→ Exercise directions:
Rewrite the rows below, renaming every "GUI agent" to "screen agent" and leaving everything else unchanged.

Rows on target coordinates
+--
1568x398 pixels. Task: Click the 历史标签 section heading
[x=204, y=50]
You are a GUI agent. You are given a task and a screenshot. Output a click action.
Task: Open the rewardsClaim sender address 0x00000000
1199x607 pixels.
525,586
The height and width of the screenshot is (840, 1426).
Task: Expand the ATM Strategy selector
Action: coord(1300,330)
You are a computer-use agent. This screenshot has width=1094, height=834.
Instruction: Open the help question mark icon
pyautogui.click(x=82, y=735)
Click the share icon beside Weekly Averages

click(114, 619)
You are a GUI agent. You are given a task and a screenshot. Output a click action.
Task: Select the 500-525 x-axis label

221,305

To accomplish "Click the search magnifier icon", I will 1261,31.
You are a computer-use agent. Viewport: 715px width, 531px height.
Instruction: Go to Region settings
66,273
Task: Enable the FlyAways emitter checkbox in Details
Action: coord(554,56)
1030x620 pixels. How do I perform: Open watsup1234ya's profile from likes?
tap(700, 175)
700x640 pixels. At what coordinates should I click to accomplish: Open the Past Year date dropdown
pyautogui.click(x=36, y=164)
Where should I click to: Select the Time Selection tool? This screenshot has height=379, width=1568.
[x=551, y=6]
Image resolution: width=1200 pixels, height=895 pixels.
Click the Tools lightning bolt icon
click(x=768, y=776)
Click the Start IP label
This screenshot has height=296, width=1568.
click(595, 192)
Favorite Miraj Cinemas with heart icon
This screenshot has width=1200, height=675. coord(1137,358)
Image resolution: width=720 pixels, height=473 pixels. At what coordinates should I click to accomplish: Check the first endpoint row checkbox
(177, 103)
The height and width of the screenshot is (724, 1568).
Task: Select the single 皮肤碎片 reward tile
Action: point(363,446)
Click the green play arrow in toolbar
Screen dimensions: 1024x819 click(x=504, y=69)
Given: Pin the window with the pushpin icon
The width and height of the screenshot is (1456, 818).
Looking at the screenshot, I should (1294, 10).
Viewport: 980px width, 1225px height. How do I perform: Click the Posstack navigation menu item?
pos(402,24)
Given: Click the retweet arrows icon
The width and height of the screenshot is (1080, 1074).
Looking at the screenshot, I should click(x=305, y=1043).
+--
→ Exercise response:
1568x398 pixels. Task: Click the 历史标签 section heading
[x=204, y=50]
You are a screen agent. You are given a task and a screenshot. Output a click action.
Task: Open the rewardsClaim sender address 0x00000000
1199x607 pixels.
525,586
The height and width of the screenshot is (840, 1426).
Task: Expand the ATM Strategy selector
Action: coord(1300,330)
You are a computer-use agent. This screenshot has width=1094, height=834.
Instruction: Open the help question mark icon
pyautogui.click(x=82, y=735)
Click the share icon beside Weekly Averages

click(114, 619)
You are a screen agent. You are given a task and a screenshot. Output a click action.
Task: Select the 500-525 x-axis label

221,305

To accomplish "Click the search magnifier icon", I will 1261,31.
You are a computer-use agent. Viewport: 715px width, 531px height.
Instruction: Go to Region settings
66,273
Task: Enable the FlyAways emitter checkbox in Details
Action: coord(554,56)
1030x620 pixels. How do I perform: Open watsup1234ya's profile from likes?
tap(700, 175)
700x640 pixels. At what coordinates should I click to accomplish: Open the Past Year date dropdown
pyautogui.click(x=36, y=164)
Where should I click to: Select the Time Selection tool? This screenshot has height=379, width=1568.
[x=551, y=6]
Image resolution: width=1200 pixels, height=895 pixels.
Click the Tools lightning bolt icon
click(x=768, y=776)
Click the Start IP label
This screenshot has height=296, width=1568.
click(595, 192)
Favorite Miraj Cinemas with heart icon
This screenshot has width=1200, height=675. coord(1137,358)
Image resolution: width=720 pixels, height=473 pixels. At what coordinates should I click to accomplish: Check the first endpoint row checkbox
(177, 103)
The height and width of the screenshot is (724, 1568).
Task: Select the single 皮肤碎片 reward tile
Action: point(363,446)
Click the green play arrow in toolbar
Screen dimensions: 1024x819 click(x=504, y=69)
Given: Pin the window with the pushpin icon
The width and height of the screenshot is (1456, 818).
Looking at the screenshot, I should (1294, 10).
Viewport: 980px width, 1225px height. How do I perform: Click the Posstack navigation menu item?
pos(402,24)
Given: Click the retweet arrows icon
The width and height of the screenshot is (1080, 1074).
Looking at the screenshot, I should click(x=305, y=1043).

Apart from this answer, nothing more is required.